▶ **ACTION ITEM**
When a line of the records below contains the string "will", copy that whole line.

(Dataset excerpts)

####

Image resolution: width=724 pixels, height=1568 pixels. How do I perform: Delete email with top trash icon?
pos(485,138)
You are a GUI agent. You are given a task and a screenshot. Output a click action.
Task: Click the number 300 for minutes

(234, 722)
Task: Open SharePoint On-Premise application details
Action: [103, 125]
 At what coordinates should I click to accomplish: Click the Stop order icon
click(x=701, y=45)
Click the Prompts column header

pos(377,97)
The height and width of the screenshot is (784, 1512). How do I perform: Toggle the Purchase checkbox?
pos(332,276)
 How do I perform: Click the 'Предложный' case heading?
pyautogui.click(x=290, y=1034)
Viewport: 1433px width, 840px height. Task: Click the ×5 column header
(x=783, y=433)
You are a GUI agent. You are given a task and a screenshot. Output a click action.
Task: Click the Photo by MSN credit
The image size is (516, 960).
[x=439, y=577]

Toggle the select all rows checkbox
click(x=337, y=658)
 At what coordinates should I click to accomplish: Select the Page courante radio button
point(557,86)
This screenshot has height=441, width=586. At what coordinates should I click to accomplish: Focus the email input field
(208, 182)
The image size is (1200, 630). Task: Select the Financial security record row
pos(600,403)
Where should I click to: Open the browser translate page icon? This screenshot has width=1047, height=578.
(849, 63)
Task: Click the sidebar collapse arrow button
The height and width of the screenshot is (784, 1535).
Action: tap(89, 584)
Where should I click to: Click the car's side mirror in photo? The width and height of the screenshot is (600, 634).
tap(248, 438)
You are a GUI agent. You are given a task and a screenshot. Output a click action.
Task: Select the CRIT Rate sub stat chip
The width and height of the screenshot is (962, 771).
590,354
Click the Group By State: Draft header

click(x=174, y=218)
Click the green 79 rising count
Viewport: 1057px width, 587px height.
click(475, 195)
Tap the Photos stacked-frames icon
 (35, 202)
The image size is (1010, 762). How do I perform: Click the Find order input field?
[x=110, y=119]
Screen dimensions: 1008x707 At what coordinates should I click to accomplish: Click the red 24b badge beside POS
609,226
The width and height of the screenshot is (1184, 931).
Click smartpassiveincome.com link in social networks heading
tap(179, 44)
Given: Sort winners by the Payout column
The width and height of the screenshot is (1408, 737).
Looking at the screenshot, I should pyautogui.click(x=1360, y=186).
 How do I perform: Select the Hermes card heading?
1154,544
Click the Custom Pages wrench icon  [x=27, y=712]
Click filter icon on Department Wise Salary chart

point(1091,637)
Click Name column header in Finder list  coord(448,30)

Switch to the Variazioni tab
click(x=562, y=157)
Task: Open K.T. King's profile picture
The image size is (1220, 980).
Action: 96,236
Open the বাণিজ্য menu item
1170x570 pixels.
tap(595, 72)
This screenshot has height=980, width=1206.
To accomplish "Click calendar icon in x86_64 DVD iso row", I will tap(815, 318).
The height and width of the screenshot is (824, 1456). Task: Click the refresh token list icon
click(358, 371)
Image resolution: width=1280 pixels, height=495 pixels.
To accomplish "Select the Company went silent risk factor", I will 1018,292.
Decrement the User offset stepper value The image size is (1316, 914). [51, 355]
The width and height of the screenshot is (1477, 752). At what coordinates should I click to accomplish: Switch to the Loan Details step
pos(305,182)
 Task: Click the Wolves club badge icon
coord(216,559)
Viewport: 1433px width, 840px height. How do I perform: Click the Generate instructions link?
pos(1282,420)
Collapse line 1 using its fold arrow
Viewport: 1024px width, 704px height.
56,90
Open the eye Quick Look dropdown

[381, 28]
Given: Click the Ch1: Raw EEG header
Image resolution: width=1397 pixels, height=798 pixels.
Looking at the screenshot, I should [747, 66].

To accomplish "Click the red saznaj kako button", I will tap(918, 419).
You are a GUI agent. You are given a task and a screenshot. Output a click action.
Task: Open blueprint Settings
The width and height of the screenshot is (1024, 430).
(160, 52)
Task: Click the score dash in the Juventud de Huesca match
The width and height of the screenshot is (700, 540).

####

▶ **WRITTEN SOLUTION**
To accomplish "Click calendar icon in x86_64 DVD iso row", I will tap(815, 318).
To accomplish "Select the Company went silent risk factor", I will 1018,292.
To accomplish "Click the red saznaj kako button", I will tap(918, 419).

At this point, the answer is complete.